Ils ont tout plaqué pour voyager !

Pourquoi partent-ils ?

© Laure de Charette

« Les vrais voyageurs sont ceux-la seuls qui partent pour partir », écrit Baudelaire dans Le Voyage. Certes. Mais on ne renonce pas à une vie matérielle et sociale confortable sur un simple coup de tête. Si le déclic s'opère en quelques secondes - « c'était un 7 mars », se souvient Xavier -, il s'avère être le plus souvent l'aboutissement d'une envie latente qui sommeillait.
À quarante ans, Annie Marais dresse le bilan de sa vie passée. Et réalise que si elle veut profiter pleinement de ses enfants et les voir s'épanouir jour après jour, l'heure est venue de s'offrir un gigantesque bol d'espace non morcelé en famille. Comme elle, 73 % des Français estiment qu'une année de voyage est plus bénéfique pour des enfants qu'une année d'école. Quant à Xavier, à la question « pourquoi partir ? », il répond sans détour : « Pour casser les barrières d'une vie certes heureuse et entourée, mais qui ne me permettait pas de développer mon instinct de curiosité ». Il démissionne donc et part, sac au dos pendant quatre mois, du Groenland à l'Australie.

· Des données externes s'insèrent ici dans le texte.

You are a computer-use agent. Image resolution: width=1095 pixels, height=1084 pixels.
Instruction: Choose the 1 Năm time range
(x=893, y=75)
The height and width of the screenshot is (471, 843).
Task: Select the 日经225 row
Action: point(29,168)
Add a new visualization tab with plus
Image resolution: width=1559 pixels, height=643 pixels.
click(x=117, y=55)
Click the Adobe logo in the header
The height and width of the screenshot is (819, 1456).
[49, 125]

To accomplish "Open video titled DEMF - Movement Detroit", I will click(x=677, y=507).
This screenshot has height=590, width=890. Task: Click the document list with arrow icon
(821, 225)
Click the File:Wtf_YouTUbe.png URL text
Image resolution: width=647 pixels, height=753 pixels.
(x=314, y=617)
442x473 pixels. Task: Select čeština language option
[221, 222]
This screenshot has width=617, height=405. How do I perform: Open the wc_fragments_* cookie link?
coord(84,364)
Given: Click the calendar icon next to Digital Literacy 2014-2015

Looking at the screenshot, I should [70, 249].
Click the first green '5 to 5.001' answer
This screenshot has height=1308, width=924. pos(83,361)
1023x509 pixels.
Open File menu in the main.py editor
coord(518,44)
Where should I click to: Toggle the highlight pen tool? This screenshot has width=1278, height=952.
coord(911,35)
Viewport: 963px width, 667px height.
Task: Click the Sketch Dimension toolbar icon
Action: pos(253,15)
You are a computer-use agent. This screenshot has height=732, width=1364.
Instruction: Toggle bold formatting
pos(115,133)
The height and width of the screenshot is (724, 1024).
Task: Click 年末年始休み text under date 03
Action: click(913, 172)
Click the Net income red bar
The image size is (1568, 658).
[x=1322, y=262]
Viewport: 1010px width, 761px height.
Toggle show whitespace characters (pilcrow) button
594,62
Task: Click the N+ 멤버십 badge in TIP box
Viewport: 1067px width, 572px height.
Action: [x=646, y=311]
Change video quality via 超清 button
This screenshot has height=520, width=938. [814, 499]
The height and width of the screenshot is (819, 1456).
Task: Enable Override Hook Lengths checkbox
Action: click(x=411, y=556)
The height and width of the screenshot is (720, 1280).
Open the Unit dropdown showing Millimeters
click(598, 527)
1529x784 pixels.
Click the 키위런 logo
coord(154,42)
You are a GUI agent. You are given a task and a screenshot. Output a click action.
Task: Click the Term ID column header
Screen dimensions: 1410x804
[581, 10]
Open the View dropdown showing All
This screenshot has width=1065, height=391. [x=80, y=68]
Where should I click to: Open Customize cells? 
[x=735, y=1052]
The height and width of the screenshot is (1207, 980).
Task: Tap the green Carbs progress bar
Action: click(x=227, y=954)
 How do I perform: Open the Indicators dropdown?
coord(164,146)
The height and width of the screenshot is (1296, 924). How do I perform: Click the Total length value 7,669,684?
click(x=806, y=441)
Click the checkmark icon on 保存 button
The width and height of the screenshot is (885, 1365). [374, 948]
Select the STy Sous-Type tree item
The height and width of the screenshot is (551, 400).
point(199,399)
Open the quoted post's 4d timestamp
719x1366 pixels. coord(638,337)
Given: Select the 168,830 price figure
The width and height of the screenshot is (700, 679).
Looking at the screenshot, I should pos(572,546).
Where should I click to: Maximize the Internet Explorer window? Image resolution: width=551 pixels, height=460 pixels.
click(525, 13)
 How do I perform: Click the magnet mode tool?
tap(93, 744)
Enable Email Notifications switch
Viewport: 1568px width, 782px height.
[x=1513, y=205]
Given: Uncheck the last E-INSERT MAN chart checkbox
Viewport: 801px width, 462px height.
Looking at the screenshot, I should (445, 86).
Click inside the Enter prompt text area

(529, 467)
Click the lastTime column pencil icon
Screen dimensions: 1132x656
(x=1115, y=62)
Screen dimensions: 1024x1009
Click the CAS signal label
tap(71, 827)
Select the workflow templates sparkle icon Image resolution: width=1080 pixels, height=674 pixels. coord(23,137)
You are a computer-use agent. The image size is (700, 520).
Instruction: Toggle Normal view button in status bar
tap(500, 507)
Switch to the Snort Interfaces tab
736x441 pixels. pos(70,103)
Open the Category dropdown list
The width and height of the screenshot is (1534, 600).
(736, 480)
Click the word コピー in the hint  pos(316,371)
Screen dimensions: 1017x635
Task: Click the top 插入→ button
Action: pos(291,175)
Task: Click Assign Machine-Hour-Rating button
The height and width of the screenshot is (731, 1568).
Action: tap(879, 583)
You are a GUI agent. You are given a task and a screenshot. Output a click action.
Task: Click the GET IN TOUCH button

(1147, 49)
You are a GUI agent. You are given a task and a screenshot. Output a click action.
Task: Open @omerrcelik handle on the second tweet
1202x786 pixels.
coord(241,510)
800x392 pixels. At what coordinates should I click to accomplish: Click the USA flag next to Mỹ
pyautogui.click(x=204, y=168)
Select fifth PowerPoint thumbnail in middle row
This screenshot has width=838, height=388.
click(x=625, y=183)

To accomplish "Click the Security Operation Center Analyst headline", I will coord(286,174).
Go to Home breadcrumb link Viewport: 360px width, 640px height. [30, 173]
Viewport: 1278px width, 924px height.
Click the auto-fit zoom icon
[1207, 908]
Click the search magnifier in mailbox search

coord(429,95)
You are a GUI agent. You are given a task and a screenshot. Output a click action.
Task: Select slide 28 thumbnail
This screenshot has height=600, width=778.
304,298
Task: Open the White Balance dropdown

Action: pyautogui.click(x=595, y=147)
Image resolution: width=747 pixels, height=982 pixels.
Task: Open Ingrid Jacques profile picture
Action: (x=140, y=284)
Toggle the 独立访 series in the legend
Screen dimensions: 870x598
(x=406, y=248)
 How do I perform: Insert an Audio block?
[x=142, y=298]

Avec un objectif : « Me réaliser au travers du voyage, me prouver à moi-même que je pouvais me dépasser en vivant hors de mon cocon ». Ses parents, réticents et inquiets de prime abord, finiront même par l'emmener à l'aéroport.
Passionnés et intarissables, ces dignes héritiers de Marco Polo, le premier à avoir fait le tour du monde, ont un leitmotiv : découvrir le monde, les autres et soi-même. Cette soif d'errance rejoint certainement une envie temporaire de s'évanouir dans la nature, de s'inscrire aux abonnés absents de la société. En somme, plus les contrôles et les contraintes se multiplient, plus la vieille pulsion nomade se revivifie. « S'en aller, s'en aller. Parole de vivant », disait Saint-John Perse.

L'expérience d'une vie

Qui dit voyage à durée indéterminée dit… détermination à rompre les amarres. Mais entre le déménagement, les bagages et les adieux, nombreux sont ceux qui disent avoir l'estomac noué à l'heure du grand saut. Et à moins de prendre un congé sabbatique (pendant onze mois maximum, à condition d'avoir trois ans d'ancienneté dans l'entreprise et six ans d'activité professionnelle derrière soi), voyage rime souvent avec chômage.
Mais une fois sur les routes du monde, l'émerveillement devient le lot commun. Place à l'aventure, aux frissons et aux découvertes quotidiennes. « Cette vie de nomade, de liberté nous rend vraiment heureux. Rien ne nous manque (à part le camembert !) », écrit Annie dans son journal de bord. Même enthousiasme chez Xavier : dès ses premiers pas en Amérique du Sud, il apprend l'humilité et le dénuement, quand la poussière, le manque d'eau et les moustiques porteurs du paludisme le guettent. Bonheur de se surpasser, fierté de repousser ses limites. « La récompense, c'est la rencontre, l'échange », sourit-il.
Lamartine estimait qu'il n'y a d'homme complet que celui qui a beaucoup voyagé, « qui a changé vingt fois la force de sa pensée et de sa vie ». Nul doute qu'une telle expérience de vie ne laisse pas intact. Témoignage d'Annie : « Les enfants sont devenus très tolérants, très curieux de tout ». Et leurs résultats scolaires forcent l'admiration : Louise a 18 de moyenne en anglais, Lola, une année d'avance et le petit Léo lit très bien, joue de la guitare et fait du judo… Mais force est de constater que, pour les adultes, la réadaptation sociale et professionnelle exige plus de patience. Après avoir eu le monde pour maison et le ciel pour toit, il faut du temps, parfois jusqu'à plusieurs mois, pour retrouver ses repères et atterrir pour de bon. Avec parfois le sentiment de n'être plus tout à fait à sa place. « Lorsqu'on emploie trop de temps à voyager, on devient enfin étranger en son pays ». Descartes, déjà. Mais une fois « re-sociabilisés », ces accros du voyage adoptent, semble-t-il, une nouvelle éthique de vie, plus humaine, plus riche. Ils disent relativiser les difficultés de la vie, accepter la routine et son lot de contrariétés. Finalement, voyager, c'est aussi cela : accepter l'autre en soi.